In my previous garden I had the ironic problem that the biggest pest of the copious amounts of kangaroo paws I had planted was a rabid bunch of swamp wallabies. However, I did not strike a time when the damage was serious enough to make me even want to contemplate jeopardising the experience of these marvellous marsupials sharing my garden.
Of course once the little buggers found their way into my newly planted veggie patch it was a totally different story. Through trial and error I rapidly decided that physical rather than any kind of chemical protection was, for my situation, not only more effective in preventing damage for less time invested, but was also more in tune with my desire to achieve a more sustainable and low maintenance garden. Small rolls of chicken wire arranged over the top of seedlings has proven very effective in preventing casual grazing animals, plus the rolls can be easily moved from one part of the garden to another.
The only long term solution I have seen to attack by animals is exclusion through cages and nets. Even then smaller animals such as rats and mice are incredibly hard to totally exclude but it is certainly worth the effort in my experience as the framework can also be used to support very fine netting that will exclude even more pests such as fruit flies.

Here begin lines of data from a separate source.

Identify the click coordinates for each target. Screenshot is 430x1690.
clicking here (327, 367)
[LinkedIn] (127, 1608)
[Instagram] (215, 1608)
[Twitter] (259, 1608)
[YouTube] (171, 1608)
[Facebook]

Bird netting has proven to be a very effective option to protect fruit trees and this method could easily be adapted to help prevent the annihilation of prize rose bushes or magnificent magnolias. If you are really serious about your vegetable garden then erecting a mesh cage of suitable size will exclude just about all the worst offenders from your prized patch.
An alternative method of trying to repel damaging creatures lies in the numerous chemical repellents available to combat hungry herbivores. Products such as D-ter and Poss Off are based on chemical ingredients that are unpleasant for the animal concerned and the hope is that one can not only provide temporary protection for vulnerable plants but also to change the habits of the offending critters such that they find greener pastures elsewhere.
As with all chemical controls it is important to research the active ingredients and ensure that they are safe for the use you are intending, especially if food plants are involved. Perhaps the greatest drawback with chemical controls is their temporary nature which means regular re-applications particularly after heavy rain. A natural alternative deterrent that has been used for many years is a solution made from soaking chips from the Quassia tree (Picrasma excelsa) in water, providing a bitter spray that deters without harming animals.
Another simple measure that can limit the entry of possums and other climbing creatures such as cats into your garden is to fit smooth metal collars around the trunks of trees in order to shut down routes for such animals to get over fences. (But make sure there’s no possum already in the tree – brushtails live in hollows and ringtails build stick nests called dreys).
Coupled with this idea could be a physical barrier such as barbed wire for situations where the garden is completely bordered by a rigid fence line. However, not everyone will want to spoil the aesthetics of their garden with a concentration camp look…..
Bird Gard is another chemical-free idea that works purely by sound. The Bird Gard Possum deterrent website provides a wealth of information on a variety of devices that can be used in different situations from large scale horticulture to the home garden. The limitations of such systems are that sound will not travel through physical barriers such as walls and is only effective at certain distances depending on the exact nature of the system. Clearly some careful research is called for before investing in a technology based approach such as this. Not only birds are targeted by this system, with pests such as kangaroos and possums also apparently able to be repelled using appropriate sounds.
In summary, there is a wide range of measures that can be adopted to suit the gardener’s individual circumstance and it may come down to deciding what your philosophy will be with regard to the relationship between your garden’s flora and fauna. My personal preference is to put up with a level of damage and to use a range of non-chemical measures that are designed to change the behaviour of the animals concerned without causing them harm, and in such a way that they will still continue to have a positive presence in my garden.